- [Instruções]
- A) Segundo o texto sobre Zé do Caixão, em que se inspirou o visual gótico do personagem?
- B) Dê seguimento ao texto sobre Zé do Caixão, começando logo após a última frase apresentada.

- [Trecho fornecido]
%%

O personagem, num processo de canibalismo, devorou o autor. Zé do Caixão era mais repulsivo que assustador – as unhas longas e verdadeiras sugeriam dúvidas ingênuas sobre higiene pessoal, como faria para se coçar, se limpar ou cutucar o nariz. Em São Paulo visitava redações à caráter, provocando curiosidade: aquilo era real? Era. As unhas longas eram um obstáculo para coisas triviais como cumprimentar as pessoas, que não faziam questão de apertar mãos cheias de unhas longas de um sujeito com aparência de um coveiro de cidade do interior indo para um baile de fantasia.
A primeira impressão era a de que Mojica incorporou Zé do Caixão e ficou maluco. Mas ele sabia o que fazia. Confundia criador e personagem amalgamando uma lenda. O personagem é um agente funerário cruel e sádico, com mania de conquistar mulheres, em busca da mulher ideal. O visual gótico, capa e cartola, inspirado no Drácula de Boris Karloff e Christopher Lee, a quem Mojica num festival de filme fantástico na Espanha convidou para trabalhar no Brasil. Algo na linha Drácula versus Zé do Caixão. Lee discretamente pulou fora.

%%

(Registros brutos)
%%

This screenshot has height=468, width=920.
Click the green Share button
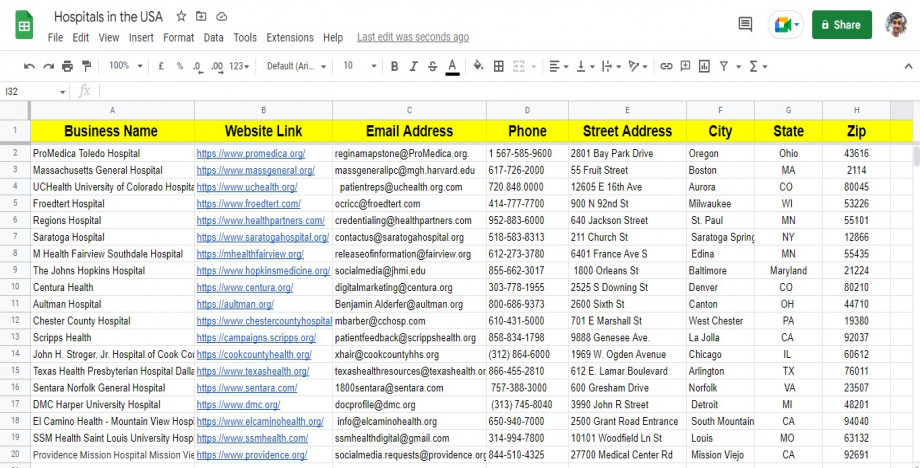(841, 25)
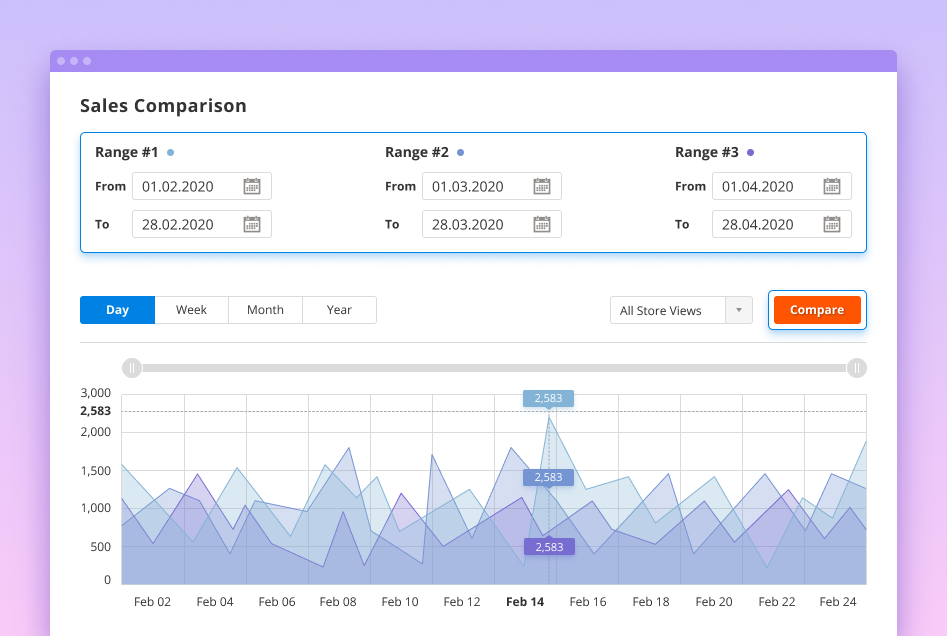Open calendar picker for Range #2 To date
Screen dimensions: 947x636
pyautogui.click(x=542, y=225)
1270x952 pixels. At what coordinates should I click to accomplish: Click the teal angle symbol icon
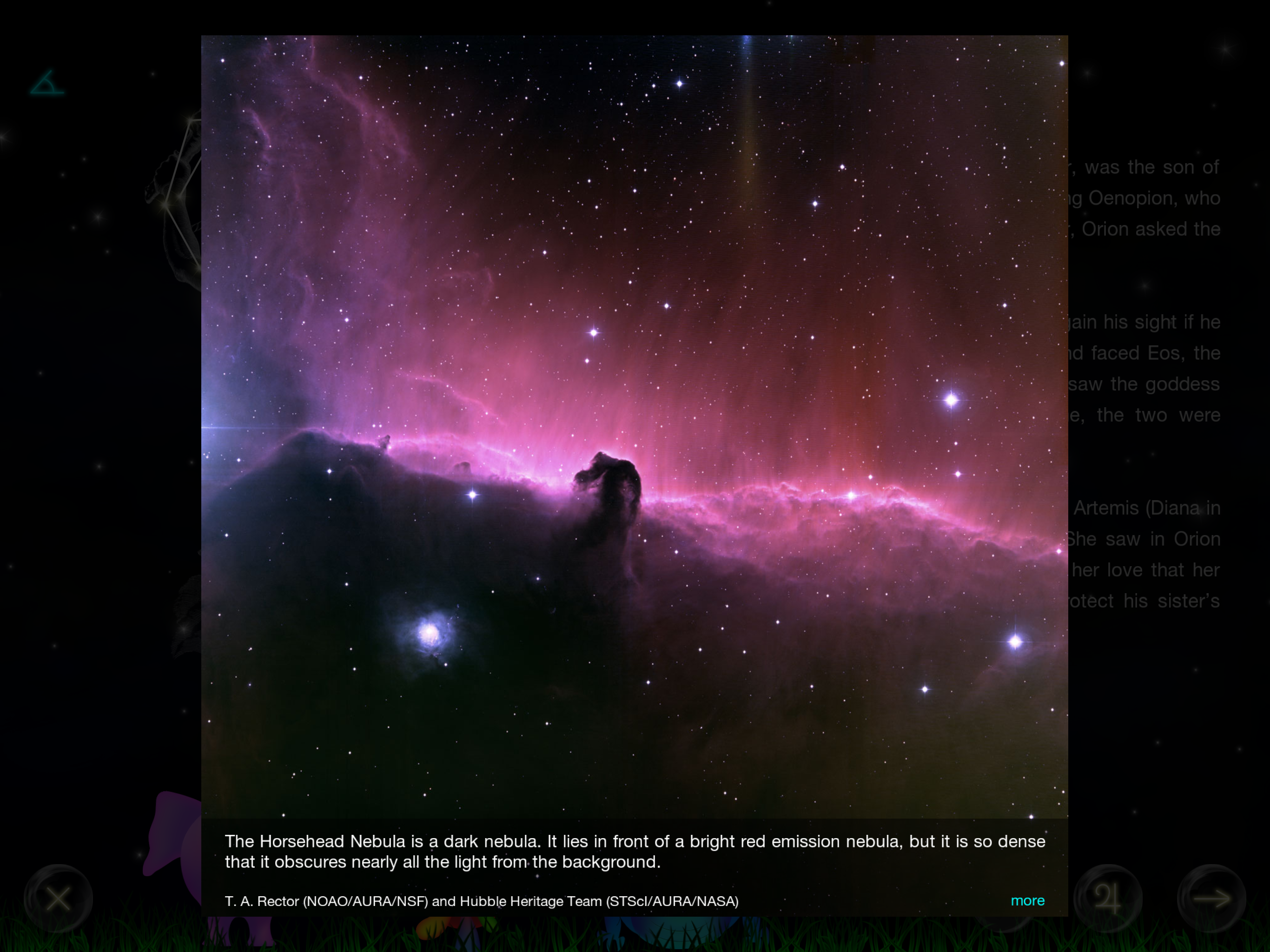(46, 83)
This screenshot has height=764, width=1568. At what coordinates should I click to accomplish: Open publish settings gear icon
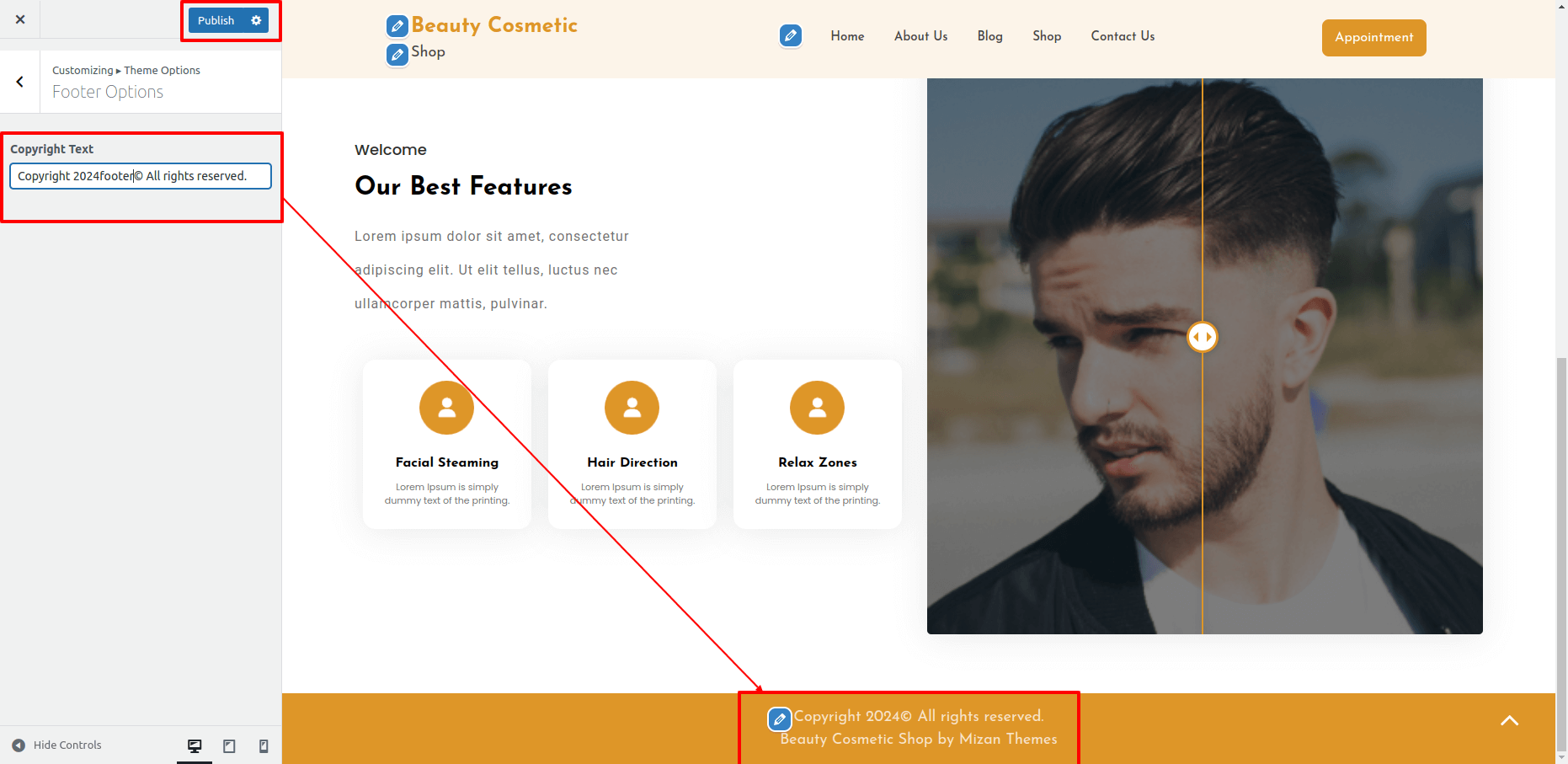click(x=257, y=20)
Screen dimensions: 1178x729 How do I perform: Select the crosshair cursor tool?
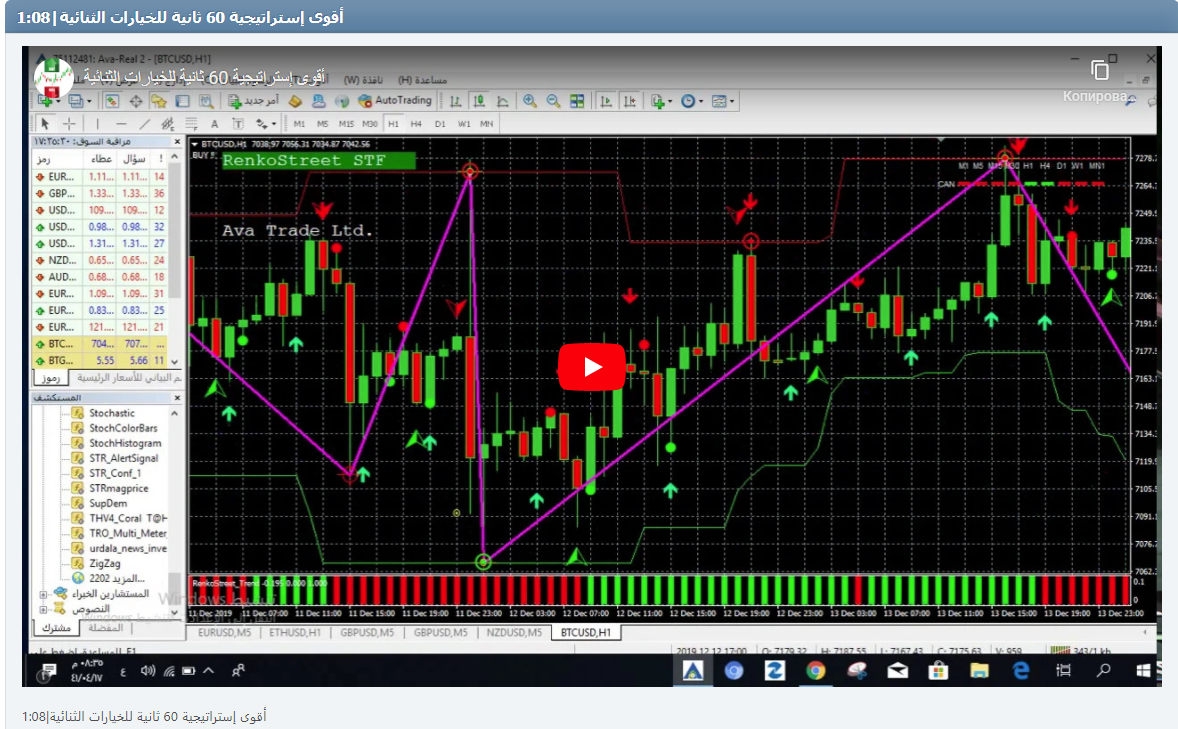pyautogui.click(x=69, y=124)
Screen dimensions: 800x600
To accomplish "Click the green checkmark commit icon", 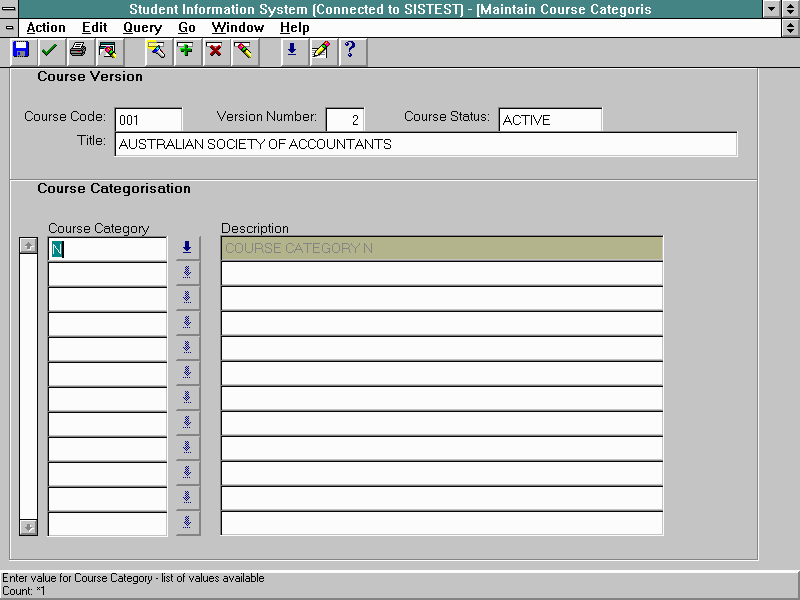I will tap(49, 50).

%%

- [Respostas]
- A) No Drácula de Boris Karloff e Christopher Lee.

- B)
Até o nome inteiro de Zé do Caixão é simbiose entre macabro e cômico: Josefel Zanatas. José mais Fel por ser amargo e quanto ao sobrenome, tentem lê-lo de trás para frente. O personagem é obsessivo. Quer perpetuar sua dinastia com um filho superior. Que só pode sair das entranhas de uma mulher perfeita. A mulher perfeita pode até ser uma gostosa, mas no caso deve ser intelectualmente superior às demais – se espiritualmente também for, melhor ainda. Na busca da dona de sua vida, Zé do Caixão faz o diabo, mata, tortura, joga aranhas nas pessoas, bota um batalhão de mulheres numa cova cheia de cobras e pratica outras sandices.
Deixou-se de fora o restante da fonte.